Honda FCX Clarity 2010 Review

100kW of power has never felt so lively as in Honda's fascinating FCX Clarity

Honda FCX Clarity

Quickspin
Erlensee, Germany

What we liked
>> Real-world practicality
>> Appealing looks and presence
>> Eerie, science-fictionesque air compressor noise

Not so much
>> Not affordable as a production car... yet
>> Packaging compromises: four seats, small boot, centre console without storage
>> Needs hydrogen refuelling infrastructure first

Overall rating: 4.0/5.0
Engine/Drivetrain/Chassis: 4.5/5.0
Price, Packaging and Practicality: 3.5/5.0
(price is unknown but could be around mid-$60k if it ever went on sale in Oz)
Safety: 4.0/5.0
Behind the wheel: 3.5/5.0
X-factor: 4.5/5.0

About our ratings

Car of the future seems such a cliché, but it's the expression that best serves Honda's FCX Clarity -- the car that has brought hydrogen fuel cell technology closer to production reality than anything else to date.

The Carsales Network, in Germany to drive both Honda's Insight and CR-Z also had the opportunity to drive the manufacturer's formidable fuel cell sedan. Honda has shipped two of them from the US to Europe where they've been flogged up and down autobahns since late last year and have notched up around 14,000km in the gentle hands of journalists.

A four-door sedan with handsome but conventional looks, the Clarity presents as a car about Camry/Accord-sized but far more radical, in a technological sense. That aside, the Clarity won't offend or disturb prospective customers with either its looks or the way it operates.

Power delivery in the large sedan with its on-board hydrogen fuel cell was unrelenting from launch to top speed. It was also eye-opening for its capacity to haul a 1625kg sedan along at autobahn speeds.

According to the power meter, the engine was developing just 60kW to cruise at around 160km/h -- the car's effective top speed. Based on the Clarity's performance in a straight line, it's likely that the final drive has been geared down to take advantage of the electric motor's ability to run up higher than all road-going piston motors, although Honda personnel couldn't say what the ratio was.

As already mentioned, the Clarity delivers strong launch feel and linear acceleration right up to its ceiling speed and, in fact, it feels like it would pull beyond 160km/h, but we didn't get the opportunity to try. Honda advises that the car is driven through just the one reduction gear, so an actual gearbox could enhance the car's performance further, should Honda care to adopt a multi-ratio transmission for the Clarity down the track.

For NVH, a faint sound of the electric drive motor operating was frequently swamped by the much more dominant, theremin-like quality of the electric-driven air compressor that works overtime when the driver is drawing on not only battery power, but additional electric power generated by the fuel cell.

Honda intends to engineer this noise out, but for a short period at least, it's entertaining. The air compressor, which can also be heard as a low hum once the car is 'started', but before it moves off, provides a real sense of science fiction theatre. For a child of the 1970s, it's like driving Commander Straker's car from the Gerry and Sylvia Anderson TV series, 'UFO'.

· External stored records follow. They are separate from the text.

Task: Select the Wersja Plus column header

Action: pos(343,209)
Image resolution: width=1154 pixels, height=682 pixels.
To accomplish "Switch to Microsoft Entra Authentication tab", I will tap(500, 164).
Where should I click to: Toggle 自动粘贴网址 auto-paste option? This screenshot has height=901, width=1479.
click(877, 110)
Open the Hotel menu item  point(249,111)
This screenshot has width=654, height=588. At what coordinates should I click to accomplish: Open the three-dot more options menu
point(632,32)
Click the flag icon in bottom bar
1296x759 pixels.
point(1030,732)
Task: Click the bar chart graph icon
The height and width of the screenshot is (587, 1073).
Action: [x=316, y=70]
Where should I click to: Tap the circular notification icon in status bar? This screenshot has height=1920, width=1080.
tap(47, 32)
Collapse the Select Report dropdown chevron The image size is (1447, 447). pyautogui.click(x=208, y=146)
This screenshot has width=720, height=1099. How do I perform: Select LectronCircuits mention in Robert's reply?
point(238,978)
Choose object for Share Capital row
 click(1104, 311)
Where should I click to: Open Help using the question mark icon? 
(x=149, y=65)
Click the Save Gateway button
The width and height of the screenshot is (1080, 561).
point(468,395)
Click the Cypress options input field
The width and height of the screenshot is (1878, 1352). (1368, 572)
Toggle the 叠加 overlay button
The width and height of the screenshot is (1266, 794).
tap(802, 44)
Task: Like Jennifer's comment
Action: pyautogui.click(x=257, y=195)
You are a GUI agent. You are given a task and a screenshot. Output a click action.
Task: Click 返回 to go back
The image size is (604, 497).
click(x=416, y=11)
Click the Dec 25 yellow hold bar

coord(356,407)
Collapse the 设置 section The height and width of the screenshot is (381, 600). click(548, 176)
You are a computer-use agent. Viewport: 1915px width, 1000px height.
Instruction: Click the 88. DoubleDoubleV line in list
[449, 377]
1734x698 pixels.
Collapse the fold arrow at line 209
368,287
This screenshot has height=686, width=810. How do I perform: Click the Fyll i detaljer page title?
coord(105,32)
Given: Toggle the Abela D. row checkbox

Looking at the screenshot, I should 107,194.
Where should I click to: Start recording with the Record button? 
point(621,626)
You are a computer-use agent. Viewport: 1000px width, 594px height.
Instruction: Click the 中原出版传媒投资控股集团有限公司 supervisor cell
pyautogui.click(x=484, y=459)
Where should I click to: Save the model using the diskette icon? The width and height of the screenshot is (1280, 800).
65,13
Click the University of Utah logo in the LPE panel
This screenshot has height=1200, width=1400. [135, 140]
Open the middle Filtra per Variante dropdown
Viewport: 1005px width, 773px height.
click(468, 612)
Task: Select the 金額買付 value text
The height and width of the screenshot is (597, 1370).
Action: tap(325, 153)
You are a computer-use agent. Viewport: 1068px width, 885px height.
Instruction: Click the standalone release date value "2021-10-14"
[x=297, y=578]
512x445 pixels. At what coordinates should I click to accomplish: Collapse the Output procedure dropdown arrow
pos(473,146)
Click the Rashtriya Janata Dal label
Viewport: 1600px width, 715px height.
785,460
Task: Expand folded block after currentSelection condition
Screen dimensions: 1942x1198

In brief, and bearing in mind that our drive took place in a foreign country and over very well maintained roads, the Clarity impressed for its cohesive design.

It's as solid and well finished as any volume-production Honda; interior packaging is probably at the same general standard as Honda's American Accord (built in Thailand for the Aussie market). Seats are comfy and supportive, although there are only two in the rear, limiting the Clarity to four-seat capacity only. In between the two rear seats is a fold-down armrest with integrated cupholders.

The steering wheel is a small but handy diameter, the controls are typically Honda-like -- ie: busy -- but not beyond comprehension with familiarity. Honda engineers settled on a location for the fuel cell stack under the centre armrest for the front seats, so where there would be a storage bin with a lid doubling as the armrest, in the Clarity, forget about it.

In the boot, the large (hydrogen) gas tank occupies a substantial part of the volume, probably about equivalent or perhaps even a little more than the space required by battery storage in the boot of Toyota's Camry Hybrid. That could change if the Clarity were ever to make it to Australia, where it will have to be equipped with a spacesaver spare at the very least. This US-spec car doesn't even get that.

Brakes were a bit sudden in the Clarity and were the only element to take the shine off the Clarity's smoothness and refinement. It was hard to squeeze the brake pedal in a way that would smoothly translate from acceleration or coasting to outright deceleration. Presumably the regenerative braking contributes to that.

Ride comfort was good and well controlled. Handling and steering are in the vein of 'nouveau American' (not as wallowy as 30 years ago, not as sharp as we expect of cars here), but the car could be punted hard enough and it always felt dynamically safe for the type of car it is: one that is a luxury large car, not one that is a semi-experimental powertrain project.

Adopting the split rear window of the Insight, the CR-Z and Toyota's Prius, the Clarity provides a good field of vision to the rear, but the glass in the bootlid is so heavily tinted, you may not even notice that it's transparent from outside the car.

The Clarity boasts a foot-operated parking brake, which would be regarded by many as conventional these days for an American-market car. There's also a curious drive selector (we hesitate to call it a gear selector when there's only one reduction gear for the car) fitted to the right of the Clarity's steering wheel. It's like the flowing gear knob from the Prius meets the column selector of larger Benz models.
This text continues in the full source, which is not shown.